==== INFORMATION SHOWN

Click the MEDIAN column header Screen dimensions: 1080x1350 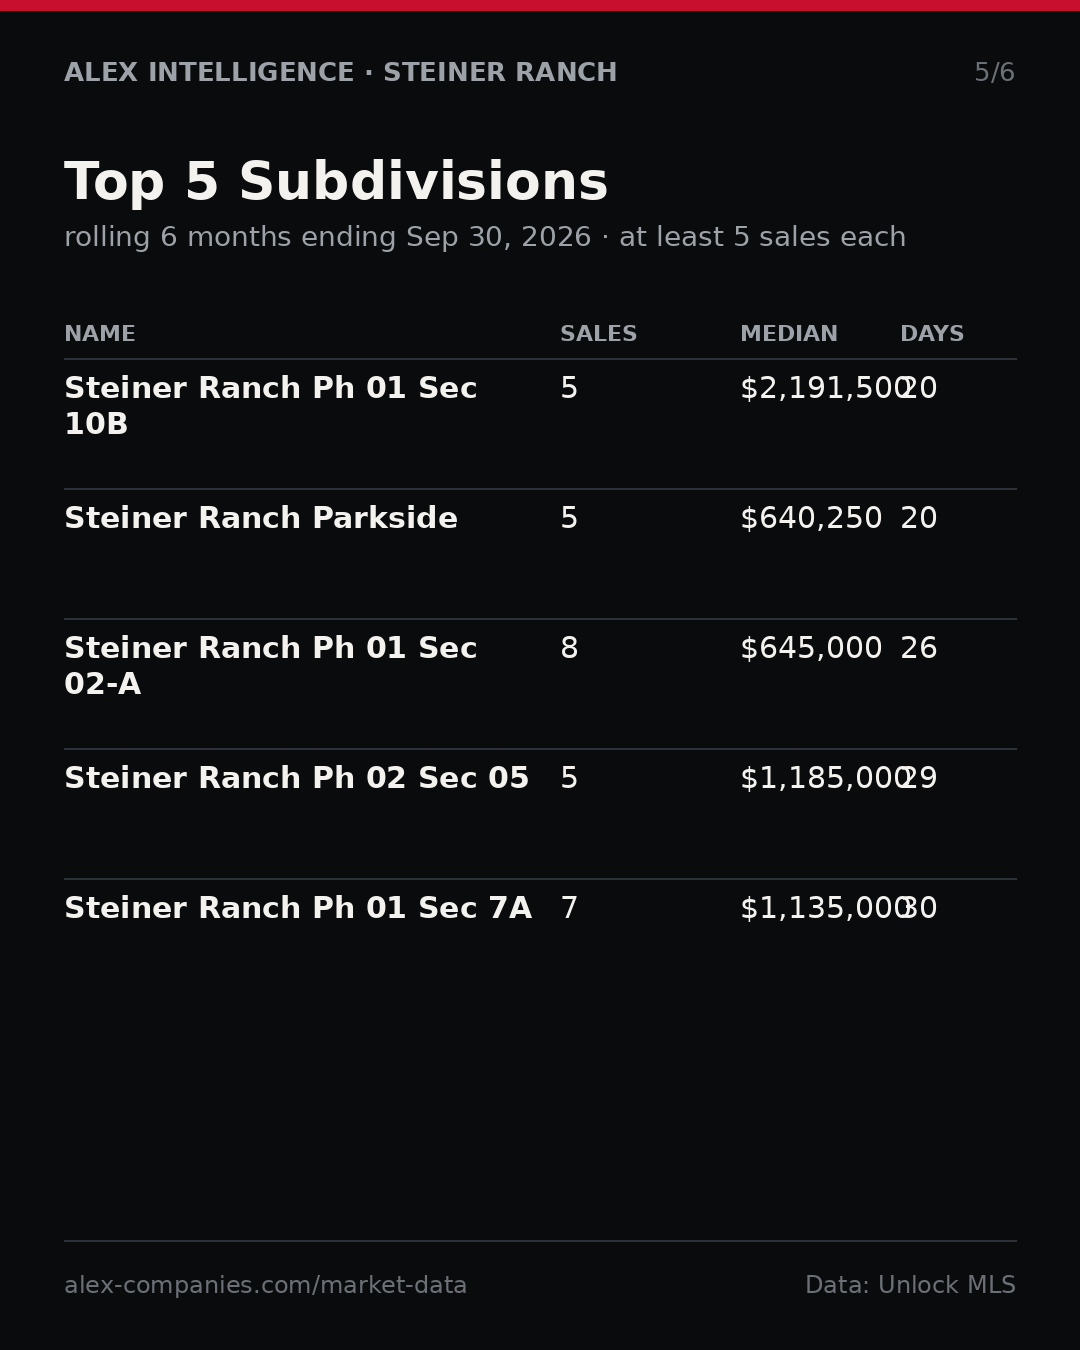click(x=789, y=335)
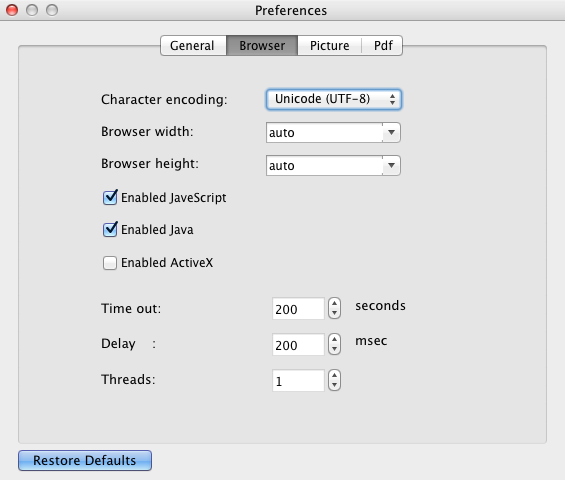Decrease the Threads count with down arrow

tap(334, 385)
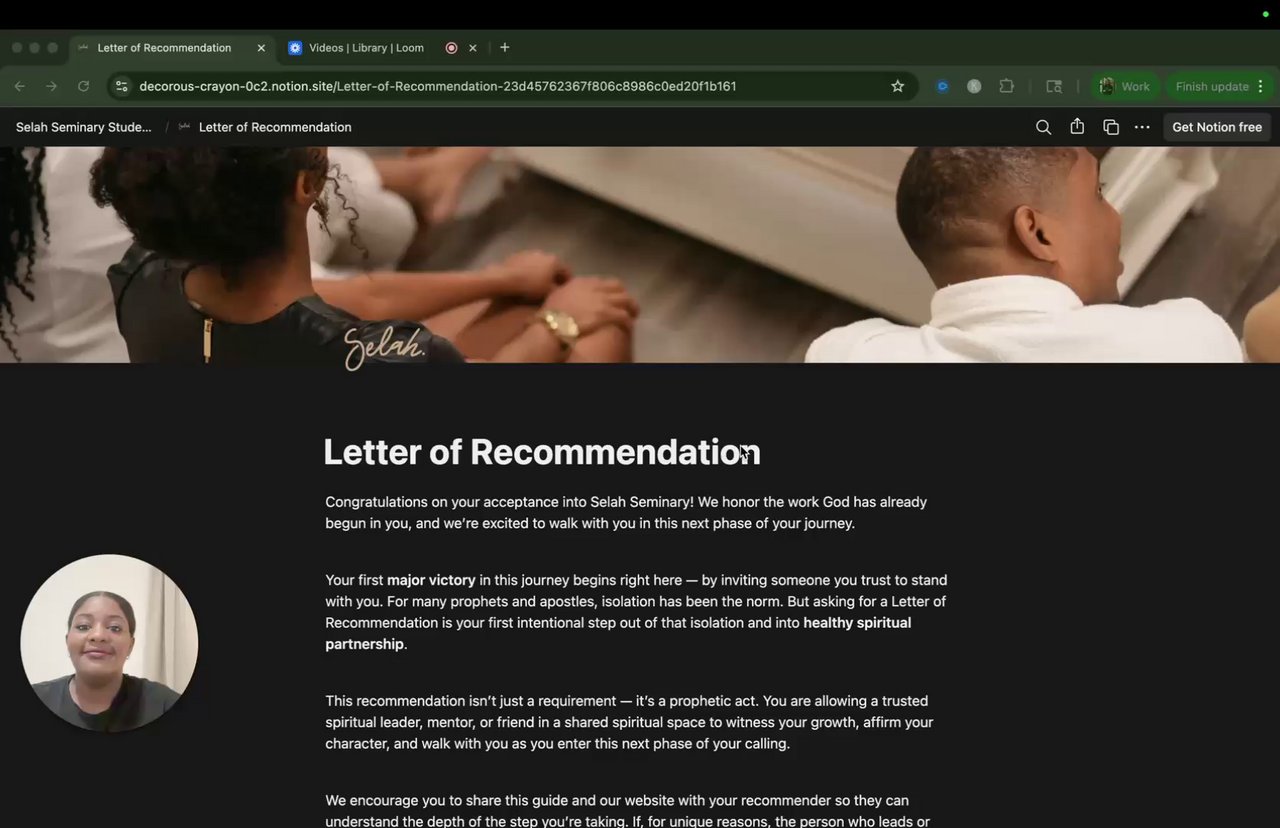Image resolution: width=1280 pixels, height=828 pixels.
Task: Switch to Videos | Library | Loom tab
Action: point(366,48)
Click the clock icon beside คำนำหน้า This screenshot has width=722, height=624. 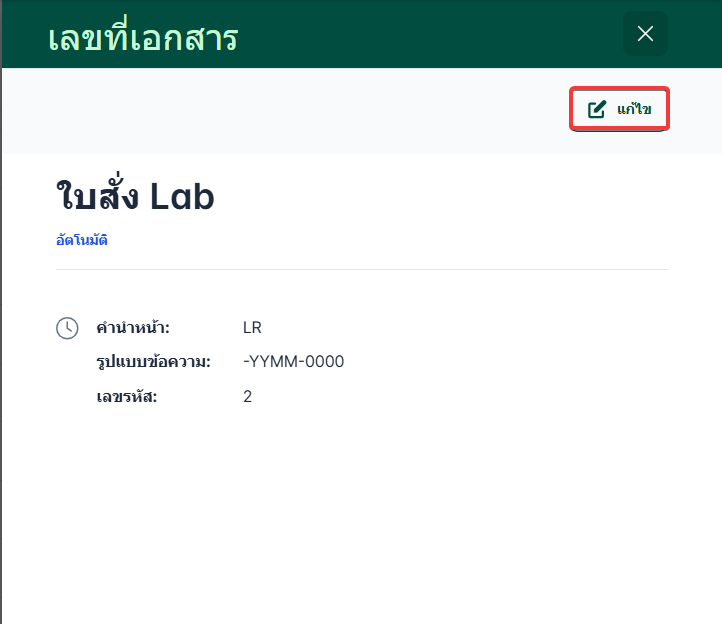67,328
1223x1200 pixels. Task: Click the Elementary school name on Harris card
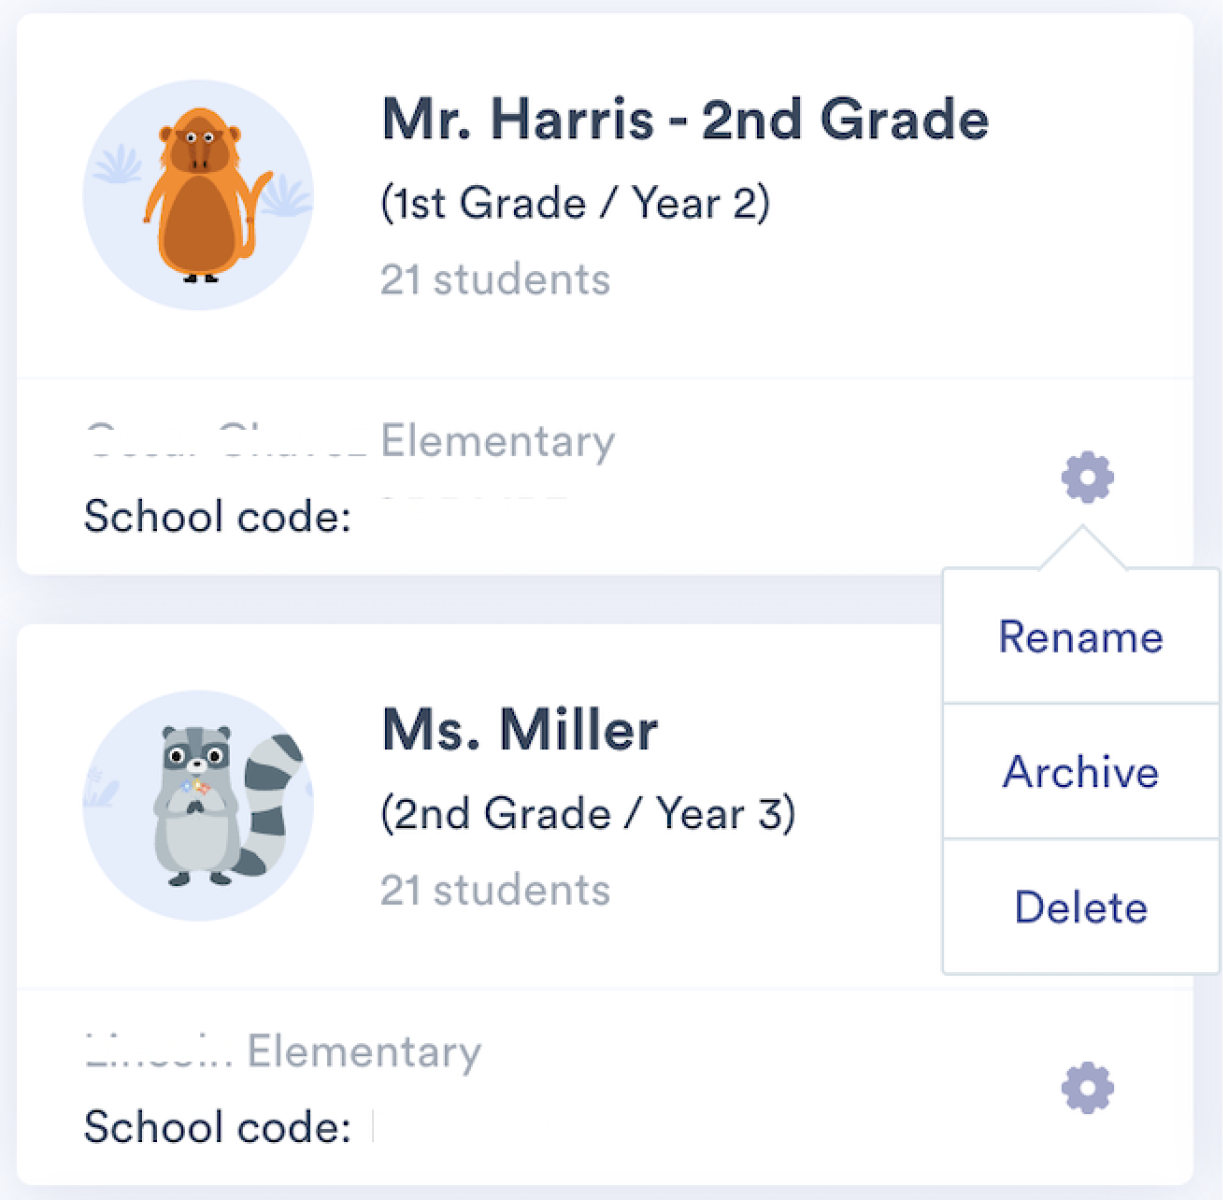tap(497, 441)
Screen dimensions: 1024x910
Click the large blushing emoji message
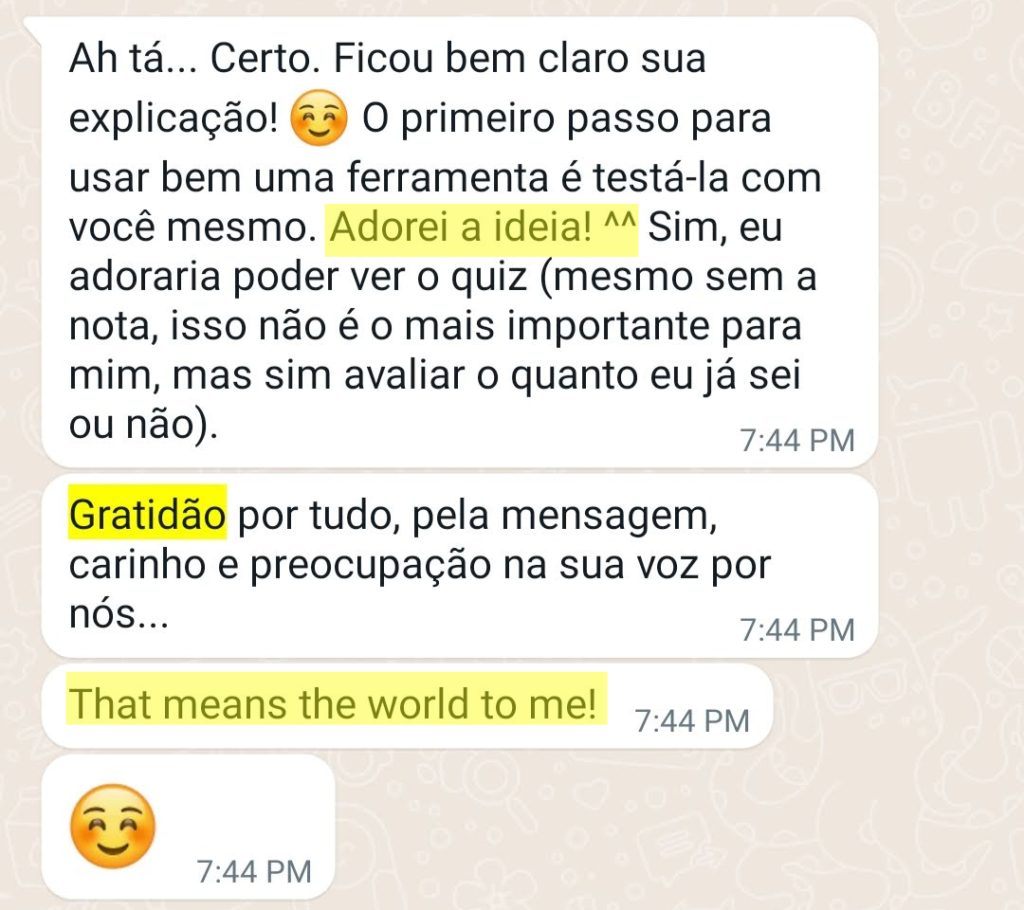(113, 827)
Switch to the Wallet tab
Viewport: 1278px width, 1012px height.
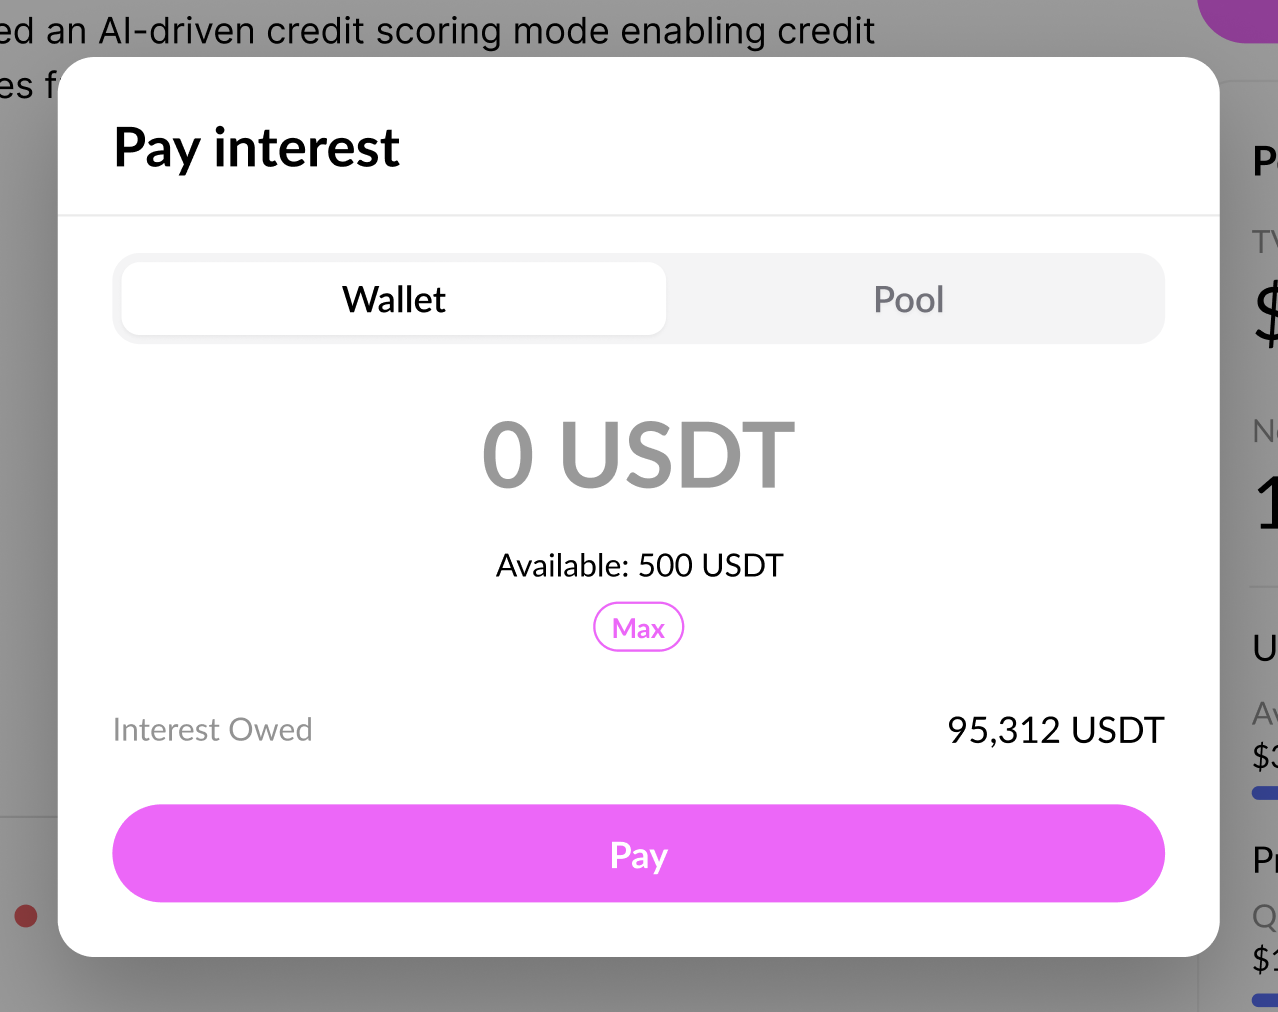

========

- **HOW TO COMPLETE THIS TASK**
What you need to retype is every line from the one that has "Screen dimensions: 1024x910" through the last line of the listing, both included, with the pictures left out.

- **EXERCISE SOLUTION**
Screen dimensions: 1024x910
Click the large blushing emoji message
(113, 827)
Switch to the Wallet tab
Viewport: 1278px width, 1012px height.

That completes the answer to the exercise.